Target pointing data
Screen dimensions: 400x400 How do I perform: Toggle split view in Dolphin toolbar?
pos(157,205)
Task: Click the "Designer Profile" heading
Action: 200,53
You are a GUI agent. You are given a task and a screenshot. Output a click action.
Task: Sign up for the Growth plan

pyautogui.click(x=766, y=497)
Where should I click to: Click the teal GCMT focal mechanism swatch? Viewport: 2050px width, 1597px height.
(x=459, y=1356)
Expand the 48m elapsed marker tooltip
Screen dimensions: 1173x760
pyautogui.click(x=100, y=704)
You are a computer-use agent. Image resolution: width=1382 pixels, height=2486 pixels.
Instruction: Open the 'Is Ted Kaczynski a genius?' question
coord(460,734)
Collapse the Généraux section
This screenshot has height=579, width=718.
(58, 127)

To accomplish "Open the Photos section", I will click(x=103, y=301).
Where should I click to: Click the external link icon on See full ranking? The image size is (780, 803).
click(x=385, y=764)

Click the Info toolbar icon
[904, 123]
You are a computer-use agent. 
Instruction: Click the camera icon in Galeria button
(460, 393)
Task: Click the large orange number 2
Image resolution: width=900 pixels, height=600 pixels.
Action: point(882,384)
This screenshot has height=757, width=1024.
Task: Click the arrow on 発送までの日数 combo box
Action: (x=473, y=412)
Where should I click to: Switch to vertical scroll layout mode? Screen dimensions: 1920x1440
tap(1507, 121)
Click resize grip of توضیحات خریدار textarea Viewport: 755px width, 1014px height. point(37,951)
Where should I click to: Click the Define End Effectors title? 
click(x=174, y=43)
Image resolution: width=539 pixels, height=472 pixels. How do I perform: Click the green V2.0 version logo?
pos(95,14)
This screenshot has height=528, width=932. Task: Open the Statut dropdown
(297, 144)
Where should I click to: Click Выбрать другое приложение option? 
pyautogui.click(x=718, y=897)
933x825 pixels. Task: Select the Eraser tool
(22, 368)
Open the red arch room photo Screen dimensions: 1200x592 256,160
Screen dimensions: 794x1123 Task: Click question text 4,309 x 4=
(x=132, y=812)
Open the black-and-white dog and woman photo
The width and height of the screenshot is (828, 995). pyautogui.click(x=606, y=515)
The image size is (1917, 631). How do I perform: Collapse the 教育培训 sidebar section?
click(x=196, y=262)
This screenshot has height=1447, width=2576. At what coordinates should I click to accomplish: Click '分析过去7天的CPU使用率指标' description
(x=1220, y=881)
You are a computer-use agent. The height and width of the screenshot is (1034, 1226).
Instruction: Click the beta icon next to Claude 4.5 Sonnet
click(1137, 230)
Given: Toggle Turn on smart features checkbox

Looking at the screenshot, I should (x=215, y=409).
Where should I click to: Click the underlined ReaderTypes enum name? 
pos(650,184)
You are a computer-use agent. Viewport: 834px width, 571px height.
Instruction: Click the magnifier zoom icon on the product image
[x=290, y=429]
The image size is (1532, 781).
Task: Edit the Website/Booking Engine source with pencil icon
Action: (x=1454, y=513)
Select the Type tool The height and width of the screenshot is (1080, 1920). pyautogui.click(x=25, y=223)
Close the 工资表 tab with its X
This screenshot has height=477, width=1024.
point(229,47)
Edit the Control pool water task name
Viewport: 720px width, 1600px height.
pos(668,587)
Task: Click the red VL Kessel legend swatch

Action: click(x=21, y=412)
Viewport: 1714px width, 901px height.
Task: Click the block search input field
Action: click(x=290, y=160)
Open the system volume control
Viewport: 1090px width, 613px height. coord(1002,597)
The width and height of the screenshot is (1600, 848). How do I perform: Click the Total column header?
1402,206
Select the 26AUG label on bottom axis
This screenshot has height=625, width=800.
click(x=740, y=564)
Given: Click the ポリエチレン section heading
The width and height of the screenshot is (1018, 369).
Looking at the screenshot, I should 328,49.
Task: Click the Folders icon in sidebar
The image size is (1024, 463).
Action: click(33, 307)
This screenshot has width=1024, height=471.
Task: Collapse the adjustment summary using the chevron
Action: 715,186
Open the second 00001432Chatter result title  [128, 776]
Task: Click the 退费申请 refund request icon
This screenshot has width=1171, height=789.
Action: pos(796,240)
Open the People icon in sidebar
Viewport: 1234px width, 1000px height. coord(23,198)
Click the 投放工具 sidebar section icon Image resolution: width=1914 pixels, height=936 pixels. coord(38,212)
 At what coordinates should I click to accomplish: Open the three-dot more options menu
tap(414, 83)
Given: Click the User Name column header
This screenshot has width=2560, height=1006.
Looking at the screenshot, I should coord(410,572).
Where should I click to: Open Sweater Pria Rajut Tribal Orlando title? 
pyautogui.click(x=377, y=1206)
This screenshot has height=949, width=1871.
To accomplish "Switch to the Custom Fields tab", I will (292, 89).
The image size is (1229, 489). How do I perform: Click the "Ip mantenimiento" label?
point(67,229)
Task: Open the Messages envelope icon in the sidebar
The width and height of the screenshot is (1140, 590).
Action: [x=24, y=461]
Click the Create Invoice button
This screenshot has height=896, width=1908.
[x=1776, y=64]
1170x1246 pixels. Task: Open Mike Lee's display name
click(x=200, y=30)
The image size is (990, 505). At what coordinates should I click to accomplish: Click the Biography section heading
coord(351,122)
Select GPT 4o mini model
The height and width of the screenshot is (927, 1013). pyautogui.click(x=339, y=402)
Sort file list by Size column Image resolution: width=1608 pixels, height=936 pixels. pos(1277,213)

## WHAT TO WORK ON
Rewrite the records above, replacing every "Screen dimensions:" with "Screen size:" and leaving everything else as it is.

## COMPLETED TASK
Screen size: 400x400 How do I perform: Toggle split view in Dolphin toolbar?
pos(157,205)
Task: Click the "Designer Profile" heading
Action: 200,53
You are a GUI agent. You are given a task and a screenshot. Output a click action.
Task: Sign up for the Growth plan

pyautogui.click(x=766, y=497)
Where should I click to: Click the teal GCMT focal mechanism swatch? Viewport: 2050px width, 1597px height.
(x=459, y=1356)
Expand the 48m elapsed marker tooltip
Screen size: 1173x760
pyautogui.click(x=100, y=704)
You are a computer-use agent. Image resolution: width=1382 pixels, height=2486 pixels.
Instruction: Open the 'Is Ted Kaczynski a genius?' question
coord(460,734)
Collapse the Généraux section
This screenshot has height=579, width=718.
(58, 127)

To accomplish "Open the Photos section", I will click(x=103, y=301).
Where should I click to: Click the external link icon on See full ranking? The image size is (780, 803).
click(x=385, y=764)

Click the Info toolbar icon
[904, 123]
You are a computer-use agent. 
Instruction: Click the camera icon in Galeria button
(460, 393)
Task: Click the large orange number 2
Image resolution: width=900 pixels, height=600 pixels.
Action: point(882,384)
This screenshot has height=757, width=1024.
Task: Click the arrow on 発送までの日数 combo box
Action: (x=473, y=412)
Where should I click to: Switch to vertical scroll layout mode? Screen size: 1920x1440
tap(1507, 121)
Click resize grip of توضیحات خریدار textarea Viewport: 755px width, 1014px height. point(37,951)
Where should I click to: Click the Define End Effectors title? 
click(x=174, y=43)
Image resolution: width=539 pixels, height=472 pixels. How do I perform: Click the green V2.0 version logo?
pos(95,14)
This screenshot has height=528, width=932. Task: Open the Statut dropdown
(297, 144)
Where should I click to: Click Выбрать другое приложение option? 
pyautogui.click(x=718, y=897)
933x825 pixels. Task: Select the Eraser tool
(22, 368)
Open the red arch room photo Screen size: 1200x592 256,160
Screen size: 794x1123 Task: Click question text 4,309 x 4=
(x=132, y=812)
Open the black-and-white dog and woman photo
The width and height of the screenshot is (828, 995). pyautogui.click(x=606, y=515)
The image size is (1917, 631). How do I perform: Collapse the 教育培训 sidebar section?
click(x=196, y=262)
This screenshot has height=1447, width=2576. At what coordinates should I click to accomplish: Click '分析过去7天的CPU使用率指标' description
(x=1220, y=881)
You are a computer-use agent. The height and width of the screenshot is (1034, 1226).
Instruction: Click the beta icon next to Claude 4.5 Sonnet
click(1137, 230)
Given: Toggle Turn on smart features checkbox

Looking at the screenshot, I should (x=215, y=409).
Where should I click to: Click the underlined ReaderTypes enum name? 
pos(650,184)
You are a computer-use agent. Viewport: 834px width, 571px height.
Instruction: Click the magnifier zoom icon on the product image
[x=290, y=429]
The image size is (1532, 781).
Task: Edit the Website/Booking Engine source with pencil icon
Action: (x=1454, y=513)
Select the Type tool The height and width of the screenshot is (1080, 1920). pyautogui.click(x=25, y=223)
Close the 工资表 tab with its X
This screenshot has height=477, width=1024.
point(229,47)
Edit the Control pool water task name
Viewport: 720px width, 1600px height.
pos(668,587)
Task: Click the red VL Kessel legend swatch

Action: click(x=21, y=412)
Viewport: 1714px width, 901px height.
Task: Click the block search input field
Action: click(x=290, y=160)
Open the system volume control
Viewport: 1090px width, 613px height. coord(1002,597)
The width and height of the screenshot is (1600, 848). How do I perform: Click the Total column header?
1402,206
Select the 26AUG label on bottom axis
This screenshot has height=625, width=800.
click(x=740, y=564)
Given: Click the ポリエチレン section heading
The width and height of the screenshot is (1018, 369).
Looking at the screenshot, I should 328,49.
Task: Click the Folders icon in sidebar
The image size is (1024, 463).
Action: click(33, 307)
This screenshot has width=1024, height=471.
Task: Collapse the adjustment summary using the chevron
Action: 715,186
Open the second 00001432Chatter result title  [128, 776]
Task: Click the 退费申请 refund request icon
This screenshot has width=1171, height=789.
Action: pos(796,240)
Open the People icon in sidebar
Viewport: 1234px width, 1000px height. coord(23,198)
Click the 投放工具 sidebar section icon Image resolution: width=1914 pixels, height=936 pixels. coord(38,212)
 At what coordinates should I click to accomplish: Open the three-dot more options menu
tap(414, 83)
Given: Click the User Name column header
This screenshot has width=2560, height=1006.
Looking at the screenshot, I should coord(410,572).
Where should I click to: Open Sweater Pria Rajut Tribal Orlando title? 
pyautogui.click(x=377, y=1206)
This screenshot has height=949, width=1871.
To accomplish "Switch to the Custom Fields tab", I will (292, 89).
The image size is (1229, 489). How do I perform: Click the "Ip mantenimiento" label?
point(67,229)
Task: Open the Messages envelope icon in the sidebar
The width and height of the screenshot is (1140, 590).
Action: [x=24, y=461]
Click the Create Invoice button
This screenshot has height=896, width=1908.
[x=1776, y=64]
1170x1246 pixels. Task: Open Mike Lee's display name
click(x=200, y=30)
The image size is (990, 505). At what coordinates should I click to accomplish: Click the Biography section heading
coord(351,122)
Select GPT 4o mini model
The height and width of the screenshot is (927, 1013). pyautogui.click(x=339, y=402)
Sort file list by Size column Image resolution: width=1608 pixels, height=936 pixels. pos(1277,213)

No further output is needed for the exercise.